-- DATA FOR ANALYSIS follows --

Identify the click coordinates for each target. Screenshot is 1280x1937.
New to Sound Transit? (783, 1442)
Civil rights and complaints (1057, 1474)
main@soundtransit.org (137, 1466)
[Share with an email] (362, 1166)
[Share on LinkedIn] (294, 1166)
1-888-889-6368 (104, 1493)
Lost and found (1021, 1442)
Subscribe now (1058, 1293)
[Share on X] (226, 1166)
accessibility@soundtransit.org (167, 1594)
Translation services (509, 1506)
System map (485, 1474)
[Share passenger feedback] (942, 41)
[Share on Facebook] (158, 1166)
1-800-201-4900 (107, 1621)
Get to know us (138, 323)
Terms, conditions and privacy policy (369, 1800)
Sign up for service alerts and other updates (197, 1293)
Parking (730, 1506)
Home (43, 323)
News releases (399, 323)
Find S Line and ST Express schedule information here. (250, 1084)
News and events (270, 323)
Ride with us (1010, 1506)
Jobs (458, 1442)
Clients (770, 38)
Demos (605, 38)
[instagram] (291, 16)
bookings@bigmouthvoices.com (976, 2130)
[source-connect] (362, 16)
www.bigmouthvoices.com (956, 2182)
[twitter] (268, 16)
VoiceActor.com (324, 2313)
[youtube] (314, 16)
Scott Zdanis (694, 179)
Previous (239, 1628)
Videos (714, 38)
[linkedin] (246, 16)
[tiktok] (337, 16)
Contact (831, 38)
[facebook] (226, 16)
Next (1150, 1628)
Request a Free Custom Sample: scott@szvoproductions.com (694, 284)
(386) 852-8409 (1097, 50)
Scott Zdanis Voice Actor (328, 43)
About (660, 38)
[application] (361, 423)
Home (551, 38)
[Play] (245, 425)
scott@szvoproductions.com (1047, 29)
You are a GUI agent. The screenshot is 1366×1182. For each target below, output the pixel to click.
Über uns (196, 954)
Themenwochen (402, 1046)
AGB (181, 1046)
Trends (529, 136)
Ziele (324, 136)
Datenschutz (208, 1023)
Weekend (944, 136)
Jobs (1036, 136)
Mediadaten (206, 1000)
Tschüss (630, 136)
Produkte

-- DATA FOR ANALYSIS concluded --

■ WHAT THIS TASK INVOLVES: The answer is the full data, repeated exactly as shown.

■ RESPONSE FOR THIS EXERCISE:
Identify the click coordinates for each target. Screenshot is 1280x1937.
New to Sound Transit? (783, 1442)
Civil rights and complaints (1057, 1474)
main@soundtransit.org (137, 1466)
[Share with an email] (362, 1166)
[Share on LinkedIn] (294, 1166)
1-888-889-6368 (104, 1493)
Lost and found (1021, 1442)
Subscribe now (1058, 1293)
[Share on X] (226, 1166)
accessibility@soundtransit.org (167, 1594)
Translation services (509, 1506)
System map (485, 1474)
[Share passenger feedback] (942, 41)
[Share on Facebook] (158, 1166)
1-800-201-4900 (107, 1621)
Get to know us (138, 323)
Terms, conditions and privacy policy (369, 1800)
Sign up for service alerts and other updates (197, 1293)
Parking (730, 1506)
Home (43, 323)
News releases (399, 323)
Find S Line and ST Express schedule information here. (250, 1084)
News and events (270, 323)
Ride with us (1010, 1506)
Jobs (458, 1442)
Clients (770, 38)
Demos (605, 38)
[instagram] (291, 16)
bookings@bigmouthvoices.com (976, 2130)
[source-connect] (362, 16)
www.bigmouthvoices.com (956, 2182)
[twitter] (268, 16)
VoiceActor.com (324, 2313)
[youtube] (314, 16)
Scott Zdanis (694, 179)
Previous (239, 1628)
Videos (714, 38)
[linkedin] (246, 16)
[tiktok] (337, 16)
Contact (831, 38)
[facebook] (226, 16)
Next (1150, 1628)
Request a Free Custom Sample: scott@szvoproductions.com (694, 284)
(386) 852-8409 (1097, 50)
Scott Zdanis Voice Actor (328, 43)
About (660, 38)
[application] (361, 423)
Home (551, 38)
[Play] (245, 425)
scott@szvoproductions.com (1047, 29)
You are a GUI agent. The screenshot is 1366×1182. For each target below, output the pixel to click.
Über uns (196, 954)
Themenwochen (402, 1046)
AGB (181, 1046)
Trends (529, 136)
Ziele (324, 136)
Datenschutz (208, 1023)
Weekend (944, 136)
Jobs (1036, 136)
Mediadaten (206, 1000)
Tschüss (630, 136)
Produkte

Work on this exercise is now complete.